I seem to recall that FDR had a plan to deal with the USSC.
So who was the final arbiter of the law in that instance, FDR or SCOTUS?
Marbury occurred in 1803, 14 short years after the Constitution was ratified. The signatories were still around, yet not a peep on the ruling (other than Jefferson).
And as I explained to you, Marbury did not hold that SCOTUS is the final authority on the Constitution. More recent commentators may have used Marbury in order to make that claim, but there's no justification of it from the ruling itself.
Yep. Now, for the third time, please tell me how it "ought to be".
That hasn't even been the subject of the conversation. I'd hope we can both agree in the abstract that the Constitution "ought to be" followed. It's the meaning of that statement that's the subject of dispute.
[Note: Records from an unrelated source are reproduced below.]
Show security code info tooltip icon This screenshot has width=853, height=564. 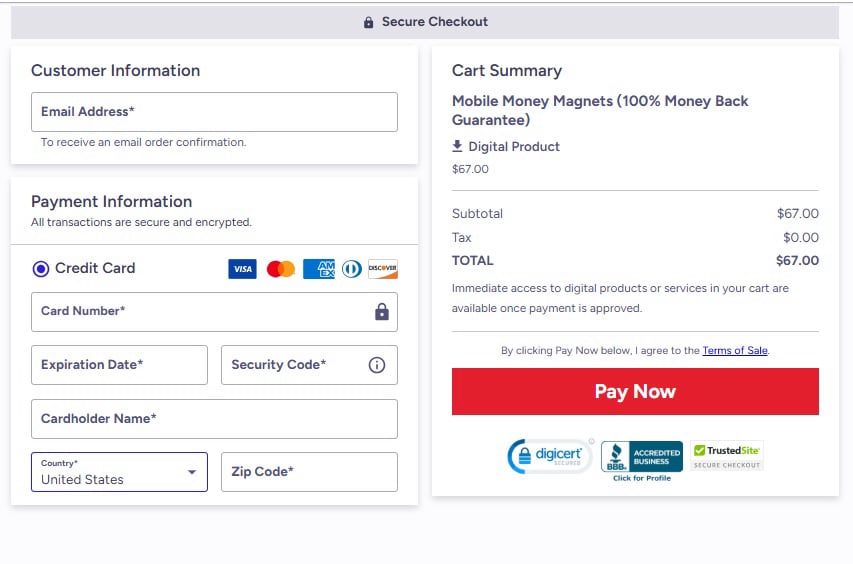[x=377, y=365]
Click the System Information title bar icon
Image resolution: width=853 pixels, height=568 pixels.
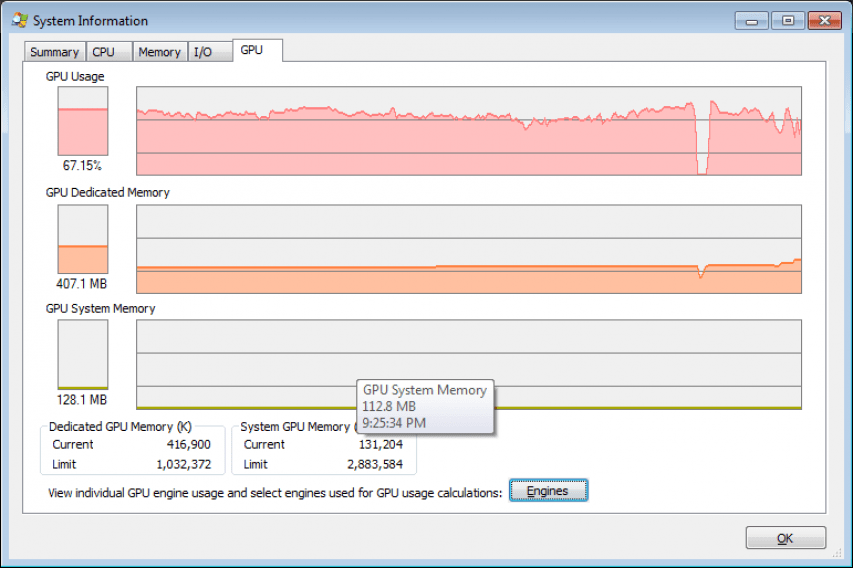point(20,20)
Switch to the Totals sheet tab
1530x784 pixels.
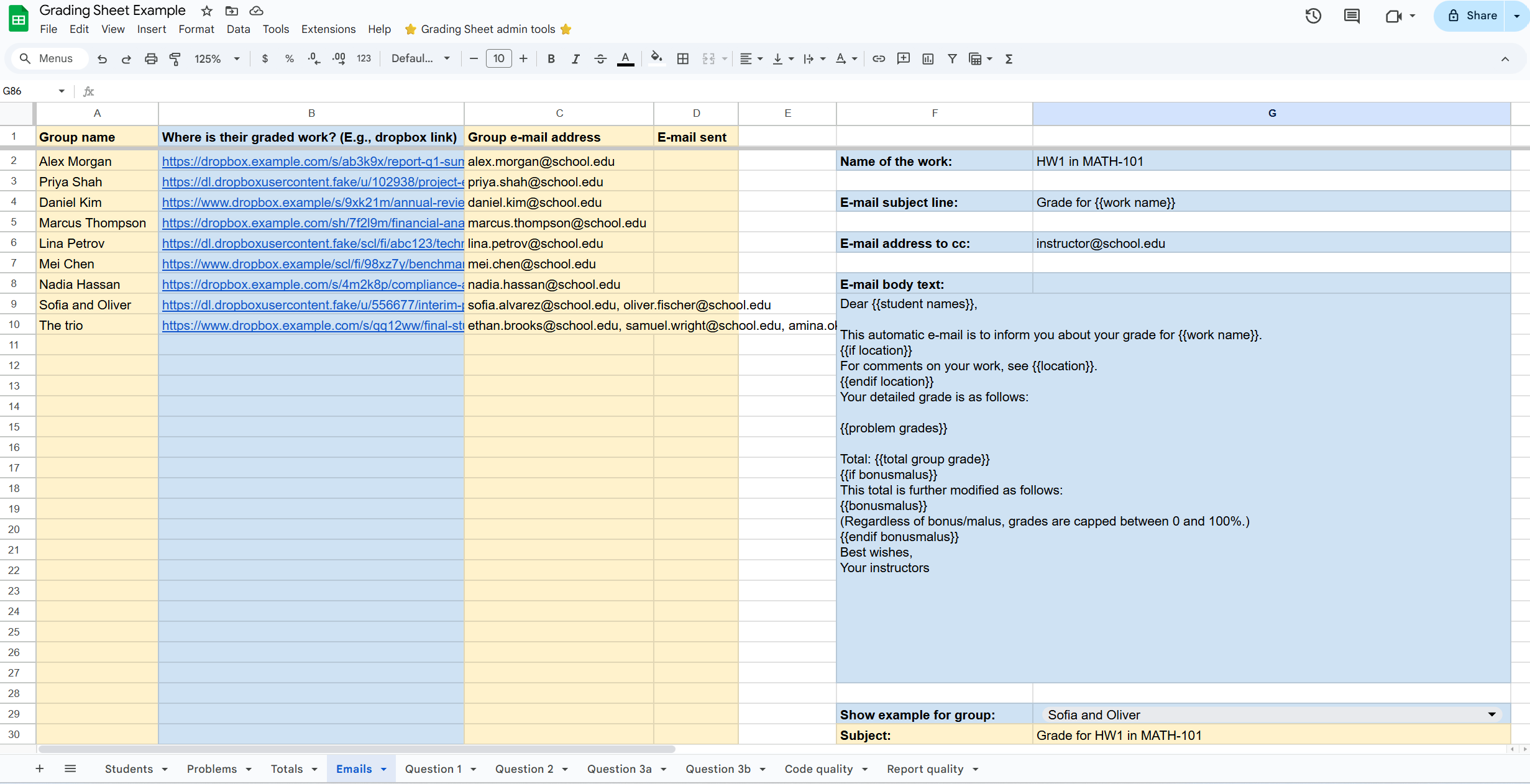pyautogui.click(x=286, y=769)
Hence, the dispute centers around what is, not what ought to be.
That was not the ruling, no. But that was the effect.
"In essence, he declared that Madison should have delivered the commission to Marbury, but then held that the section of the Judiciary Act of 1789 that gave the Supreme Court the power to issue writs of mandamus exceeded the authority allotted the Court under Article III of the Constitution, and was therefore null and void."
The USSC ruled that a Congressional Act was unconstitutional. It positioned itself as final arbitor.